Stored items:
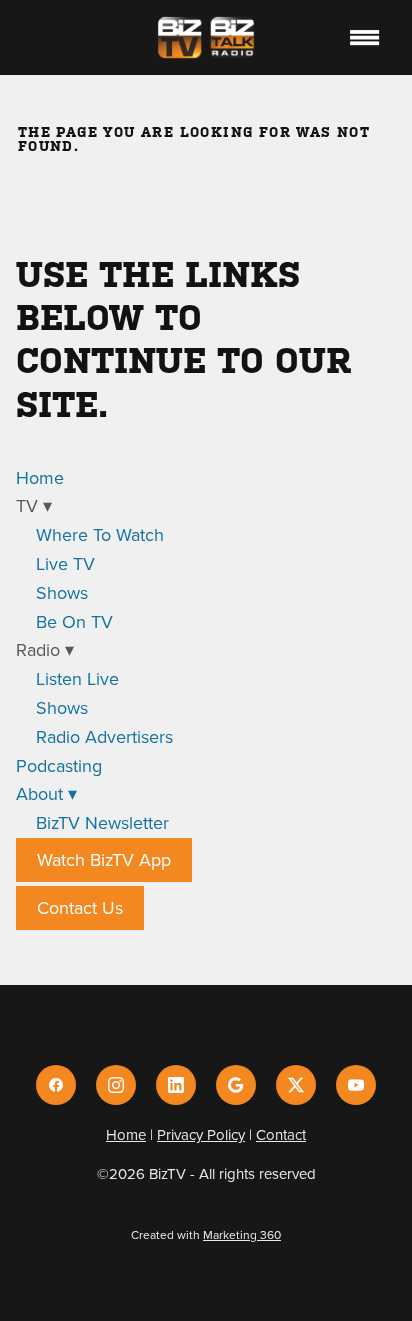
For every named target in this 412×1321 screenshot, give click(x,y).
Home (40, 477)
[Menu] (365, 37)
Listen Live (77, 678)
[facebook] (56, 1085)
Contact (281, 1134)
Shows (62, 592)
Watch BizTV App (104, 859)
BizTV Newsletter (102, 822)
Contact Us (80, 907)
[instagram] (116, 1085)
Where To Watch (100, 534)
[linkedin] (176, 1085)
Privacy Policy (201, 1134)
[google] (236, 1085)
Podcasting (59, 765)
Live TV (65, 563)
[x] (296, 1085)
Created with (206, 1234)
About (46, 793)
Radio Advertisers (104, 736)
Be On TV (74, 621)
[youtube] (356, 1085)
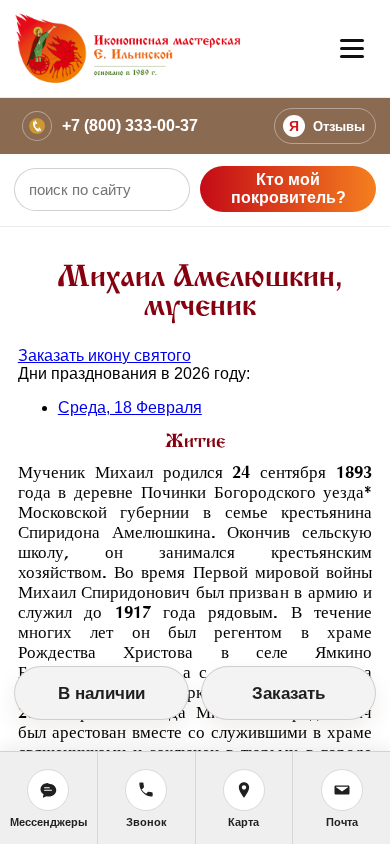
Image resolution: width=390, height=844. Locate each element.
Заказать (288, 693)
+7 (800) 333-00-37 (130, 125)
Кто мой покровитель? (288, 188)
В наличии (101, 693)
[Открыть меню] (352, 49)
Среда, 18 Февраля (130, 407)
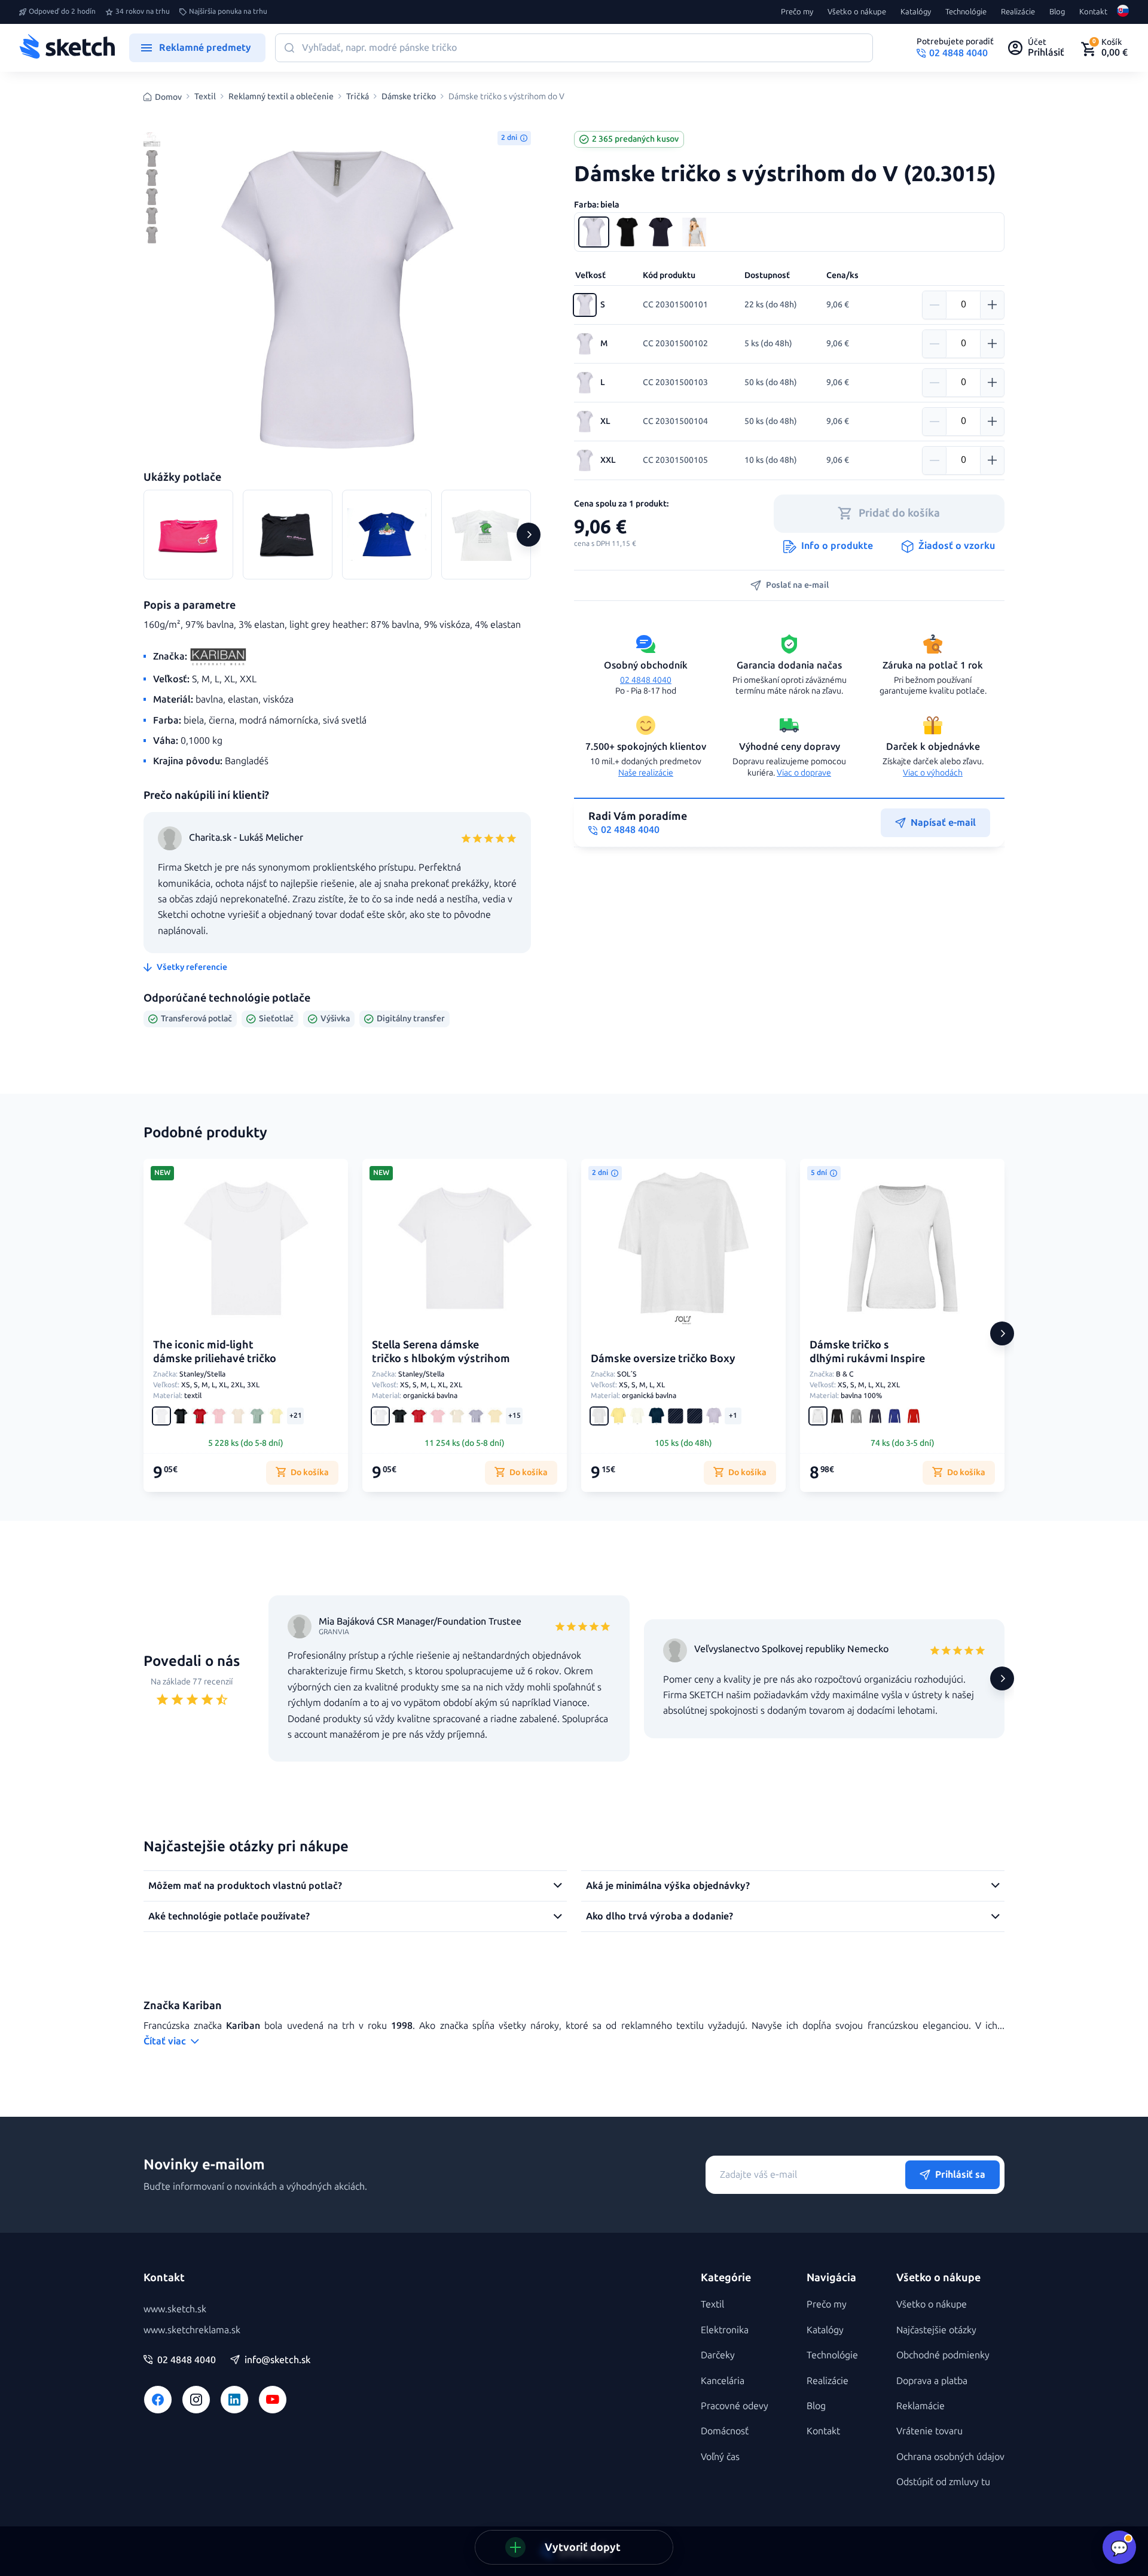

**What to work on**
Retype every record as it stands. None of the pictures should appear.

**Exercise response**
For every named target in this 412×1321 screenshot, give click(x,y).
Home (40, 477)
[Menu] (365, 37)
Listen Live (77, 678)
[facebook] (56, 1085)
Contact (281, 1134)
Shows (62, 592)
Watch BizTV App (104, 859)
BizTV Newsletter (102, 822)
Contact Us (80, 907)
[instagram] (116, 1085)
Where To Watch (100, 534)
[linkedin] (176, 1085)
Privacy Policy (201, 1134)
[google] (236, 1085)
Podcasting (59, 765)
Live TV (65, 563)
[x] (296, 1085)
Created with (206, 1234)
About (46, 793)
Radio Advertisers (104, 736)
Be On TV (74, 621)
[youtube] (356, 1085)
Image resolution: width=390, height=844. Locate each element.
Заказать (288, 693)
+7 (800) 333-00-37 (130, 125)
Кто мой покровитель? (288, 188)
В наличии (101, 693)
[Открыть меню] (352, 49)
Среда, 18 Февраля (130, 407)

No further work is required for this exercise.